Last week’s statement of changes to the Immigration Rules laid down the ‘new’ Points-Based Immigration System ending the free movement.
The new system will be implemented from 1 December 2020, represents one of the biggest overhauls of sponsored migration. The new system will apply to EEA and Swiss nationals, except for Irish nationals and transform the way in which the foreign nationals wanting to work in the UK. Therefore, the visa requirements will have a massive impact in shaping the UK’s labour market for years to come.
The new point-based system sees the rebranding of Tier 2 (General) visa into the ‘Skilled Worker route’. The fundamentals of the visa requirements largely remain the same and there are some potentially beneficial changes which will make the system more favourable for businesses and employees.
The new system does not allow a potential skilled worker to work for anyone. They must have a job offer from a licensed sponsor and this offer should meet minimum skill and salary thresholds.
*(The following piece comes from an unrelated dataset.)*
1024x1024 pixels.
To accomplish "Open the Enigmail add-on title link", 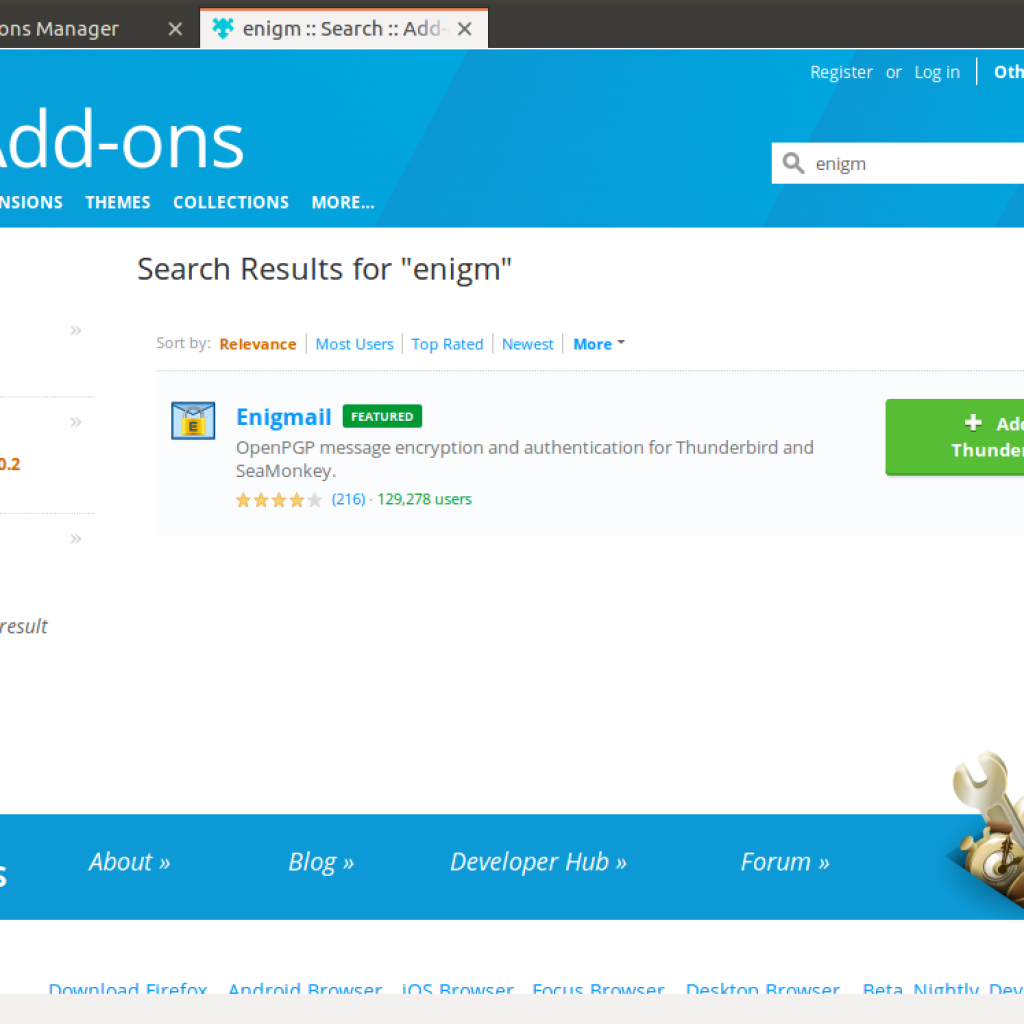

The immigration rules for the Skilled Worker route are in a new Appendix Skilled Worker. They are divided into validity, suitability, eligibility, financial and criminal record requirements.
The Skilled Worker route has more flexibility. It allows people with different qualifications, salaries and skills to obtain visas. In order to meet the requirement of a skilled worker, an applicant must score 70 points consisting of ‘Mandatory’ and ‘Tradeable’ points.
Mandatory points – 50 points
Tradeable Points – 20 points
An applicant will need to score 20 points relating to their salary offered to make a total of 70 points. There are various ways to earn these final 20 points, which is why they are referred to as “tradeable”.
Applicants who are applying for entry clearance, or has been in the UK for less than 12 months on the date of application must have held funds equalling £1,270 for 28 days as at the date of application.
If the applicant applying for permission to stay and has been in the UK with permission for 12 months or longer on the date of the application then they do not have to meet this requirement.
The financial requirement can also be met if the sponsor certifies that they will, if necessary, maintain and accommodate the applicant up to the end of the first month of their employment, to an amount of at least £1,270.
Applicants who are applying for entry clearance who are being sponsored for a job in any of the occupation codes which require an applicant to complete a criminal records check, they must provide a criminal record certificate from the relevant authority in any country in which they have been present for 12 months or more 230 (whether continuously or in total) in the 10 years before the date of application.
Applications will be subject to the grounds of refusal under Part 9 of the Rules — particularly on criminality grounds. If applying for ‘permission to stay’ (or ‘leave to remain’) the applicant must not be in breach of the immigration laws (subject to paragraph 39E) or on immigration bail.
Period of grant
Another important change to the Shilled Worker route is that there is now no limit on the amount of time a Skilled Worker visa holder can spend in the UK. Current, Tier 2 (General) worker was only able to spend a maximum of six years in the UK. Now applicants can be granted permission up to a maximum of five years at a time, with unlimited extensions.
Furthermore, the cooling-off period has been removed. This rule prevented people from applying for another Tier 2 visa until 12 months had elapsed since they left the UK or moved onto another visa.
The applicant must have spent a continuous period of 5 years in the UK and the five-year continuous period must consist of time with permission on any of, or any combination of, the following routes:
- Skilled Worker; or
- Global talent; or
- Innovator; or
- T2 Minister of Religion; or
- T2 Sportsperson; or
- Representative of an Overseas Business; or
- as a Tier 1 Migrant, other than as a Tier 1 Graduate Entrepreneur) Migrant.
An applicant will still be required to be employed by the sponsor for the ‘foreseeable future’ to be granted ILR.
In addition, the minimum income threshold for indefinite leave to remain has been reduced from its current level of £35,800. There is instead a general provision that an applicant must be earning at least £25,600, and the going rate for the job, when they come to apply for ILR. If they are working in a shortage occupation they will need to be paid above £20,480 and the going rate for the job.